▶ **TEXT PROVIDED**:
• • • • • • •

We are sorry for the inconvenience.

asad.ali · November 3, 2023, 10:14pm

@frimbingpickering

We request you please use the latest available version of the API and see if the issue still persists. We believe that its fixed in the latest version.

frimbingpickering · November 7, 2023, 9:25am

I have ran a test on Aspose.OCR version 23.10.1 using a set of images, including the previously showcased flower image. This test was done using the same program used to reproduce the original issue, and produced the following result: flower.pdf (3.9 MB)

As you can see the resulting PDF still shows a skewed result. I ran this test on various data and found that some automatic processing is done on images to rotate, change the aspect ratio, or otherwise change the canvas size of the resulting image as a PDF.

asad.ali · November 7, 2023, 6:31pm

@frimbingpickering

Thanks for your feedback. We have updated the ticket information and will let you know in case we have further updates.

• • • • • • •

▶ **SUPPLIED DATA**:
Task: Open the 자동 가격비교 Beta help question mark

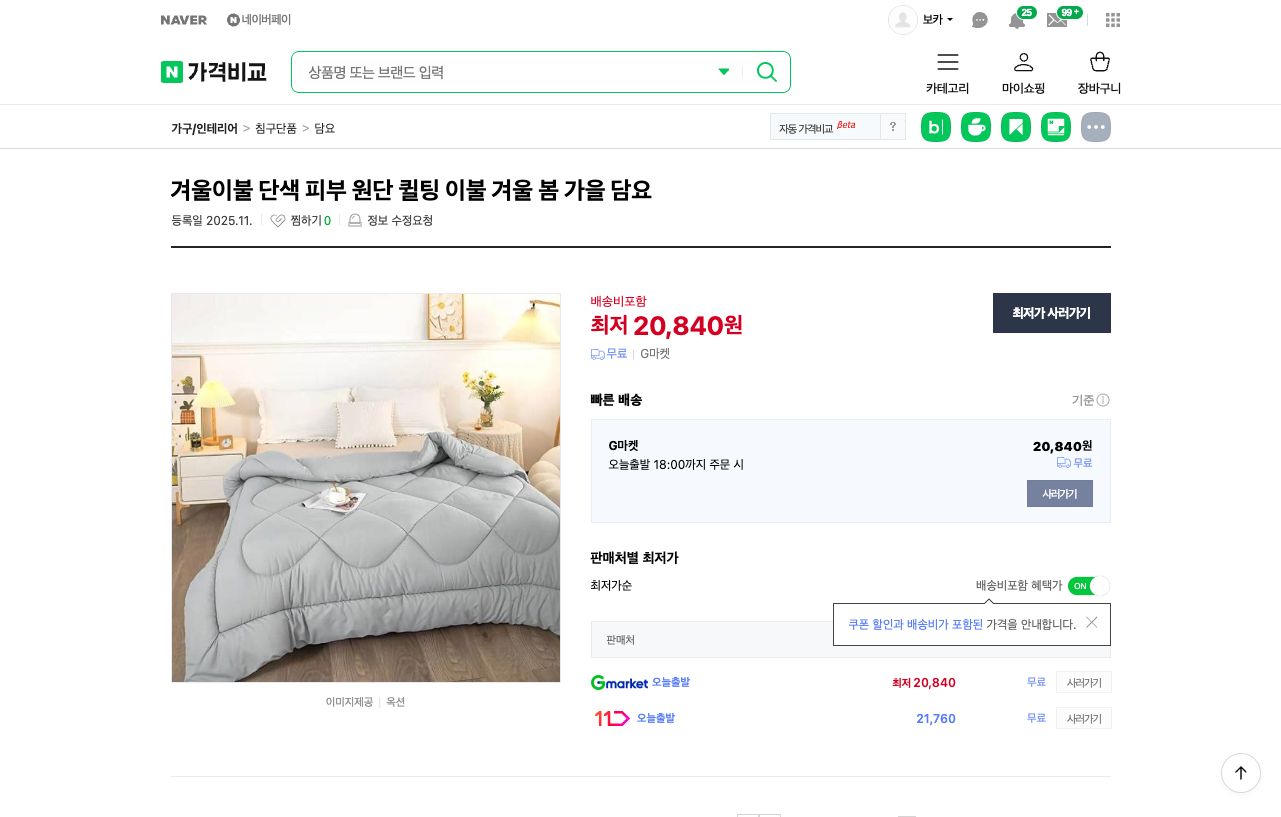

• • • • • • •

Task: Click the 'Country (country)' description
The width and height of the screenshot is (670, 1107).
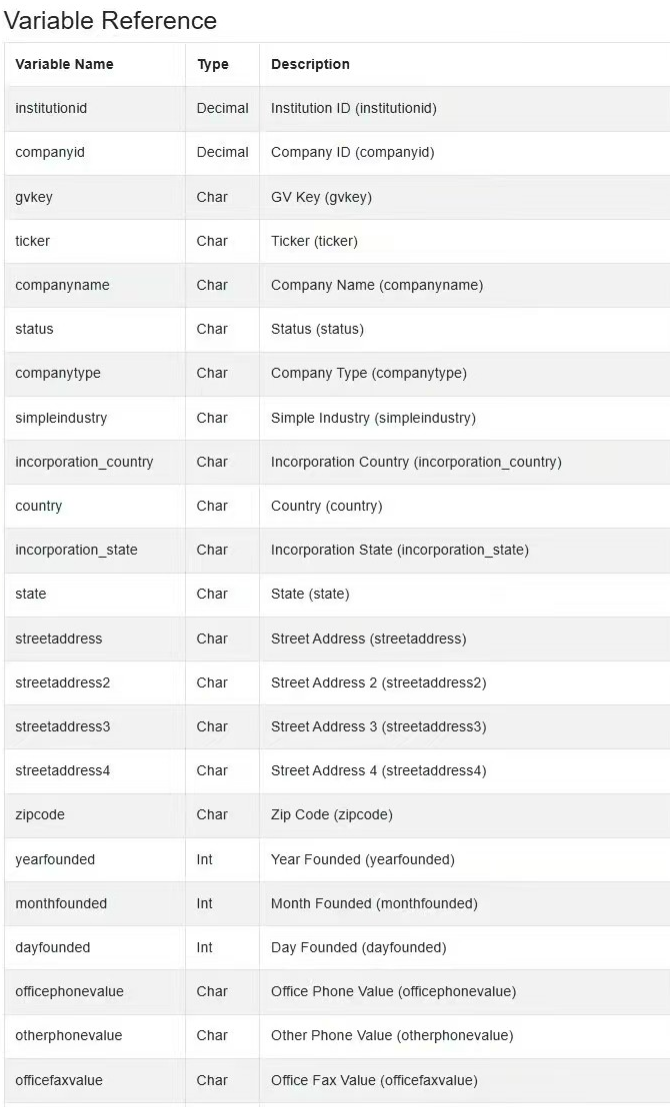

• • • • • • •

▶ **TO DO**:
(a) Retype the part of the Aspose.OCR forum thread starting at "We are sorry" and ending at "image as a PDF.".
(b) Answer these questions from the Aspose.OCR forum thread:
(i) Which version of Aspose.OCR was used for the new test?
(ii) What is the file size given for flower.pdf?
(iii) On what date did asad.ali reply that the ticket information had been updated?
(c) Proceed with the Aspose.OCR forum thread from the point where it stops.

▶ **ANSWERS PROVIDED**:
(a)
We are sorry for the inconvenience.

asad.ali · November 3, 2023, 10:14pm

@frimbingpickering

We request you please use the latest available version of the API and see if the issue still persists. We believe that its fixed in the latest version.

frimbingpickering · November 7, 2023, 9:25am

I have ran a test on Aspose.OCR version 23.10.1 using a set of images, including the previously showcased flower image. This test was done using the same program used to reproduce the original issue, and produced the following result: flower.pdf (3.9 MB)

As you can see the resulting PDF still shows a skewed result. I ran this test on various data and found that some automatic processing is done on images to rotate, change the aspect ratio, or otherwise change the canvas size of the resulting image as a PDF.

(b)
(i) 23.10.1
(ii) 3.9 MB
(iii) November 7, 2023

(c)
anna.pylaieva · January 31, 2024, 4:05pm

Hi @frimbingpickering, I’m a developer from Aspose.OCR team. Please try to use the latest release (24.1.0). I no longer get distortions in the output PDF file

frimbingpickering · February 6, 2024, 1:12pm

Hi @anna.pylaieva thank you for the update. I have ran my test set of images through a program using Aspose.OCR version 24.1.0 and have concluded that the issues do indeed seem to be resolved!

For example, the flower.pdf file which previously was a rotated, cropped and rescaled onto an A4-sized canvas version of the image is now represented 1:1 as seen here:
flower.pdf (3.9 MB)

Thank you once again for the update and the work in resolving this issue.

asad.ali · February 6, 2024, 10:49pm

@frimbingpickering

It is nice to know that your issue has been resolved. Please keep using the API and feel free to create a new topic in case you need further assistance.